Curitiba poderia ter iniciado a migração até antes da capital gaúcha. Desde 2011 há uma lei municipal obrigando a instalação de câmeras em veículos do transporte coletivo que circulam pela cidade. Mas nunca foi cumprida. É que o autor de tal legislação, o ex-vereador Juliano Borghetti, não especificou quem deveria arcar com os custos. Enquanto a Urbs jogava a responsabilidade nas empresas de ônibus, as companhias afirmavam que tal equipamento é de ordem de segurança pública e que a exigência não constava no contrato firmado em 2010. Somente após os episódios recentes de violência, do último ano para cá, é que os órgãos responsáveis passaram a testar o equipamento. Em julho passado, a Coordenação da Região Metropolitana de Curitiba (Comec), órgão do Estado, sentou-se à mesa com Urbs e empresas que atuam no transporte público para discutir a questão e começar os testes.

“Mas já estão testando há seis meses. Chega de teste. Não adianta também olhar só para as canaletas. Os arrastões são, em, sua maioria, em linhas alimentadoras”, cobra Dario.

Nesta semana, a Comec e Urbs terminaram a instalação de câmeras em uma frota de 25 novos biarticulados que circularão em Curitiba a partir de março. São oito delas, espalhadas por todo o veículo (sete internas e uma na parte externa). Porém, o equipamento deve ser instalado apenas dessa forma, diz a prefeitura, em veículos novos, de renovação de frota – serão 450 deles até 2020 (os biarticulados citados estão nessa conta). Não resolve o problema como um todo, já que a frota antiga foi deixada de lado. A Urbs também não responde sobre uma questão delicada: quem terá acesso às imagens e se elas serão integradas a uma central de operações.

Nesta semana, um projeto de lei ofereceu uma saída para acelerar a instalação do equipamento. Entrou em trâmite na Câmara Municipal uma proposta do vereador Oscalino do Povo (Pode) que autoriza parcerias com a iniciativa privada para instalação dos equipamentos. Em troca, o empresário ganharia espaço publicitário nos Ônibus. O material ainda está sendo analisado juridicamente.
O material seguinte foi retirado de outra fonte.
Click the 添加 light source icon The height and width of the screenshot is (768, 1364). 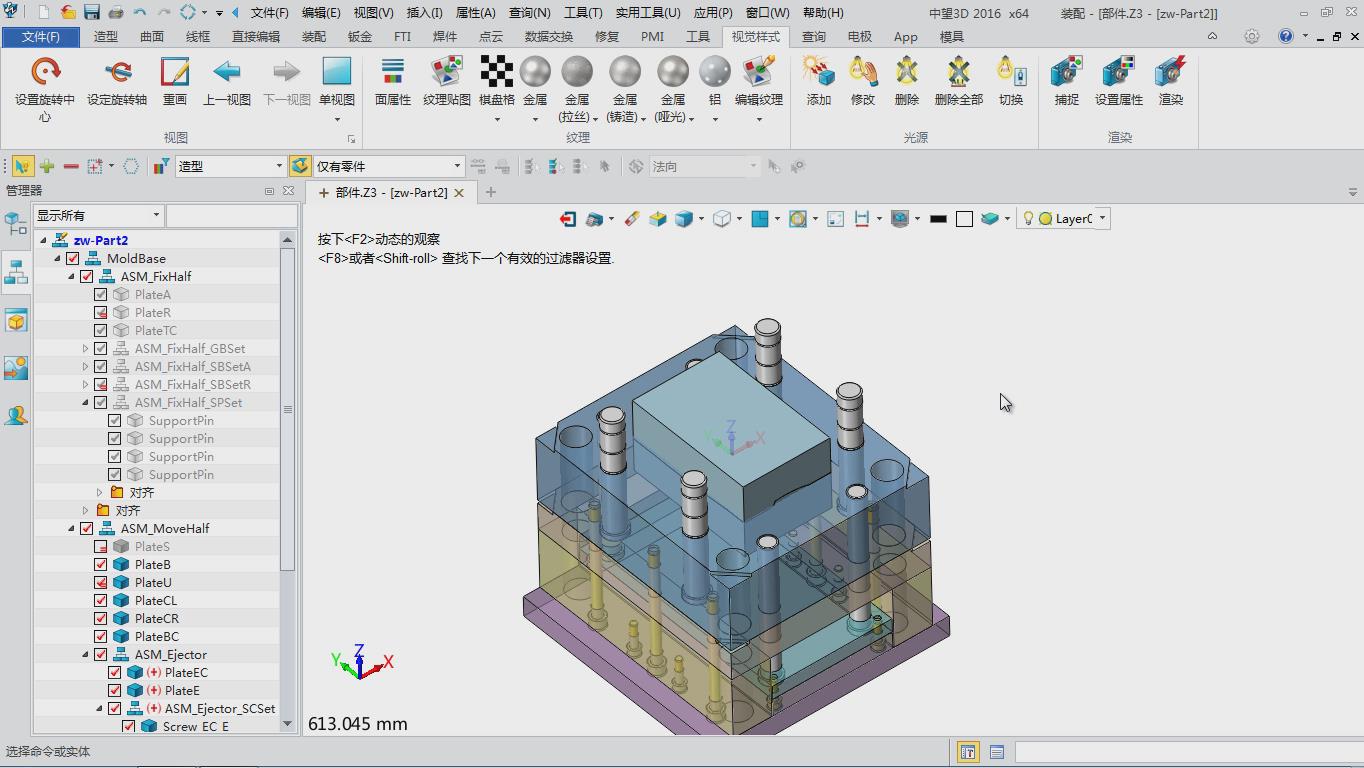pyautogui.click(x=818, y=73)
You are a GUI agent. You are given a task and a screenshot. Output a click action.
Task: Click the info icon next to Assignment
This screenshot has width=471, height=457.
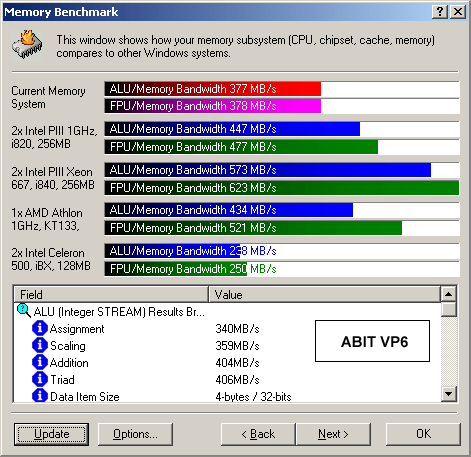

Ainda assim, é uma situação que não pode viver de “curativos”, aponta a professora Joyce Pescarolo, doutora em Sociologia e pesquisadora do Centro de Estudos em Segurança Pública e Direitos Humanos da UFPR. “Este aumento de criminalidade reflete a situação política que estamos vivendo: crise econômica, crise moral das instituições, grau altíssimo de corrupção e impunidade. Tudo isso tem efeito na violência e na criminalidade como um todo, inclusive no transporte público”, diz. E não há solução no curto prazo. “Várias pesquisas apontam que o que diminuiu a violência não é a repressão, mas sim o investimento em bem-estar social. Educação, emprego, previdência, saúde. Invista nisso e você terá uma diminuição geral na criminalidade. Mas nossa lógica é justamente o contrário: nós focamos muito em polícia. Não que não deva haver policiamento. Mas tomamos a repressão como única forma de solucionar os problemas”, define.

Enquanto isso, passageiros e profissionais esperam com urgência uma solução visível, que quebre a rotina diária de medo a que estão expostos. Ronaldo, o motorista do início desta reportagem, voltou ao trabalho no dia seguinte. Precisa seguir trabalhando para sustentar as duas filhas. Os 25 passageiros daquela linha, provavelmente também. “Mas eu fico apreensivo. O psicológico fica abalado. Toda hora volta aquela cena à cabeça”, diz.